Taylor v. Richman
This text of 87 Ill. App. 419 (Taylor v. Richman) is published on Counsel Stack Legal Research, covering Appellate Court of Illinois primary law. Counsel Stack provides free access to over 12 million legal documents including statutes, case law, regulations, and constitutions.
Opinion
delivered the opinion of the court.
At the February term, 1897, of the Circuit Court of Mason County, the defendant in error brought suit against the plaintiffs in error to recover interest due on a promissory note for $2,524, dated May 14, 1894, and due in six years. The note bore interest at the rate of seven per cent, payable annually, and at the time suit was brought there was two years’ interest due, amounting to $353.36. The damages were laid in the declaration at $500. The case was continued for service on defendants not served until the August term, 1897, at which time another year’s interest had become due. No pleas being filed, judgment by default was entered against the plaintiffs in error for $568.76, being for three years’ interest, and $68.76 in excess of the ad damnum in the declaration.

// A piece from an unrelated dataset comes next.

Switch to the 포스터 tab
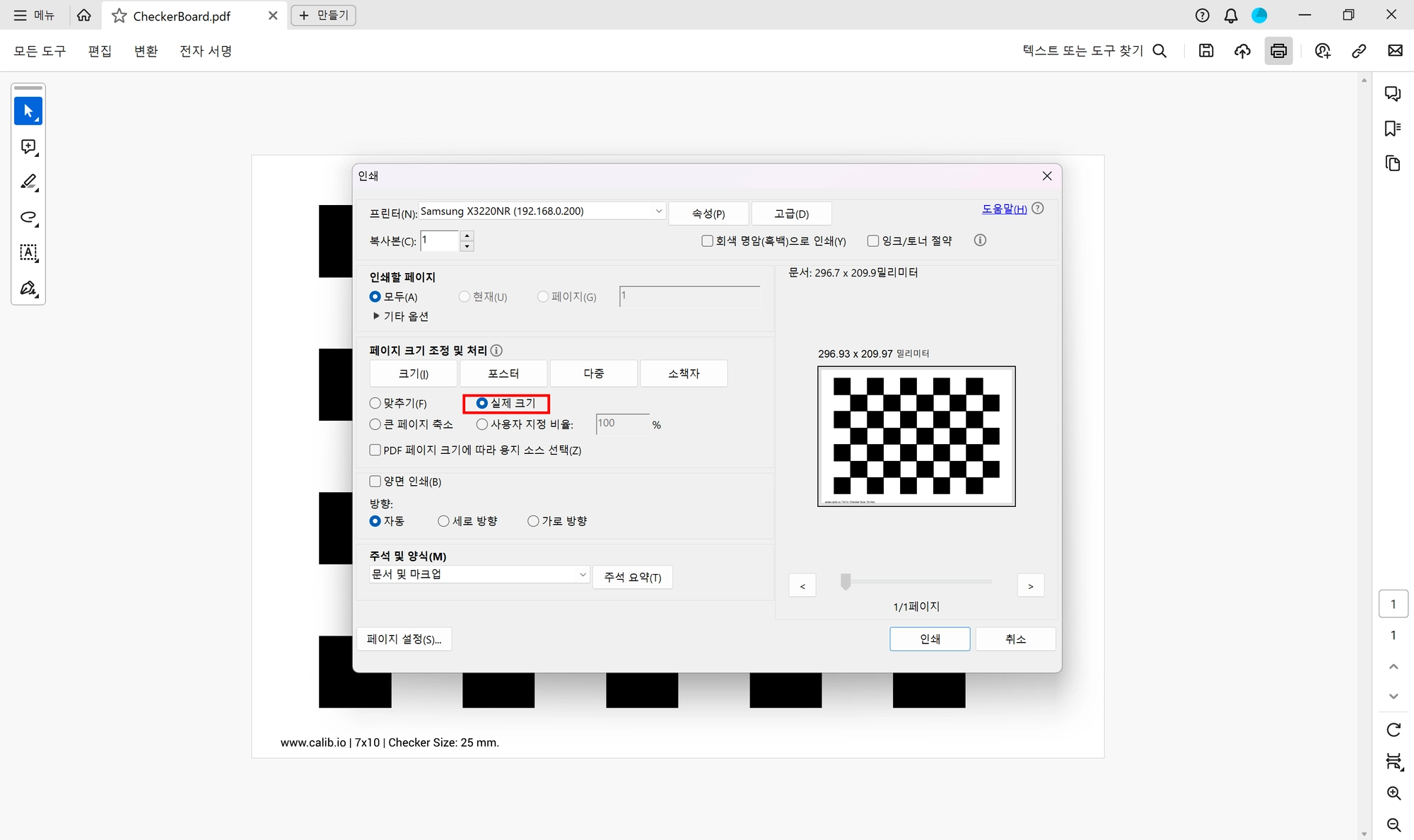click(x=503, y=373)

The judgment is erroneous, for two reasons: It exceeds the ad damvnum in the declaration. It is reversible error to enter judgment for a greater amount than is claimed in the plaintiffs’ declaration. Hichins v. Lyon, 35 Ill. 150; Altes v. Hinckler et al., 36 Ill. 275; Kelly v. National Bank, etc., 64 Ill. 541.
It includes a year’s interest that was not due at the time suit was commenced. It is well settled that a party can not recover for money not due at the time of instituting suit.
The judgment will be reversed and the cause remanded.